Subscribe: [RSS Feed]


Twitter updates

    Sunday, December 30, 2007

    Have we been here already?


    Fear not... I will not bore you with another end-of-the-year story with a list of best/worst gadgets/events/you-name-it... I just wanted to tell you about the latest gadget I enjoy. After testing a dozen or so Bluetooth phone handsets it looks like the Retro, available from ThinkGeek.com delivers the best sound quality I have ever had. I can hear the conversation very clearly and the other parties always report very good quality of my voice. Plus it is very comfortable to handle, although a little bulky to carry around. I plan to use it in the office, so the bulk won't be a problem.

    The funny thing is the 100-years old design is unbeatable. Large acoustic converter delivers really good sound, the handle is comfortable and the round end is very comfortable to hold at the ear. The microphone faces your mouth directly, so it captures what is needed. Oh and if I forgot to mention - it recharges via mini - USB port :)

    Happy New Year!

    Labels:

    Sunday, December 23, 2007

    Vista: Sleeping with the Enemy


    So it has been nine days with Windows Vista so far... My general view has not been changed, in fact nothing spectacular has happened over the last week. I decided to give the upcoming Vista Service Pack 1 a chance. This means I will not upgrade to Windows XP until SP1 comes out and things do not improve. Several issues are still on the very top of my list of Vista shortcomings, but two are worth mentioning here.

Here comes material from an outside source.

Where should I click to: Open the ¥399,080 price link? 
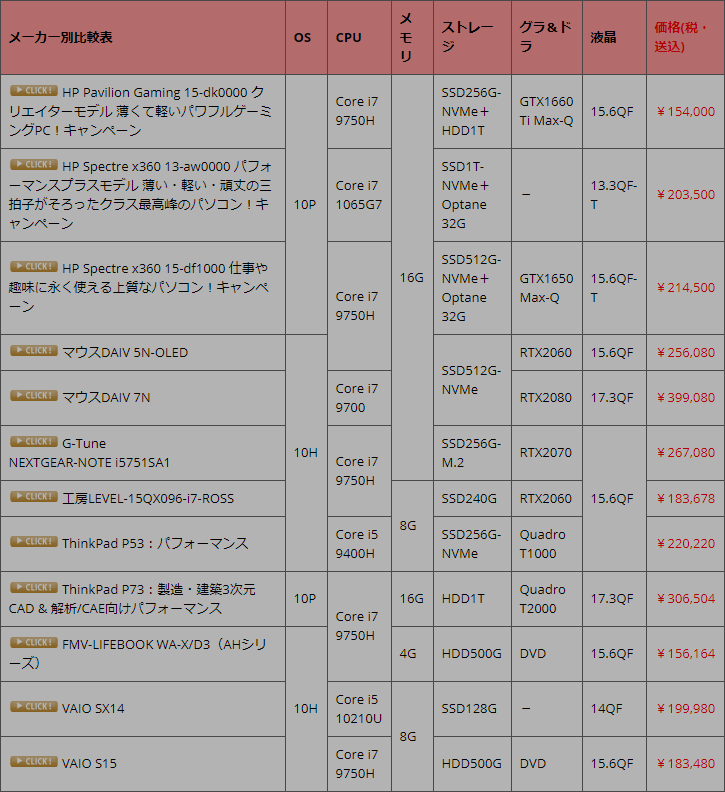click(x=685, y=397)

    First, the entire system freezes at least once a day. This is something I have not experienced since the Windows 98 days. Both Windows 2000 and Windows XP used to run extremely stable on my hardware. I kept on suspending / resuming machines for months, with just a small number of reboots a year, mainly when the Windows Update service forced me to do so... And having heard so much about how secure Vista is, I have never imagined it can crash on a daily basis. Of course this may relate to some non-Microsoft software, as the Lenovo X61 (my primary machine) came loaded with junk. I think I got rid of most of the junk, after devoting three days to clean the machine that arrived directly from the factory. But it still keeps on hanging. It happens gradually, first one of the applications freezes (does not accept any events), then a second one and so on, and finally even the task bar does not respond to clicking. Ctrl-Alt-Del does nothing.... so I am even not able to look up a process list... In the end the only thing alive is a mouse cursor on a black background. I would probably not complain on the very long startup of the OS, but when it hangs, it takes me some 15 to 30 minutes to recover... (forced reset, startup with disk check, restoring the applications...). Imagine this on batteries or discussing something with a customer... A pure disaster...

    Second is the battery life. The CPU is never idle. I think I got rid of the most CPU consuming processes, but still the final result is the system in the energy conservation mode lasts 3,5 to 4 hours on a double capacity battery. It should last at least five hours. I just cannot imagine people ordering these laptops with single capacity batteries... What do they get? 90 minutes? On the other hand I must admit the L7500 processor that powers the X61 is fast. When Vista does not interfere, the applications are very snappy. This can be seen especially in the Firefox, when it renders complex Web pages. They appear lightning fast. But this just shows how much of a CPU is being eaten by the system, as the entire user experience cries "sloooow".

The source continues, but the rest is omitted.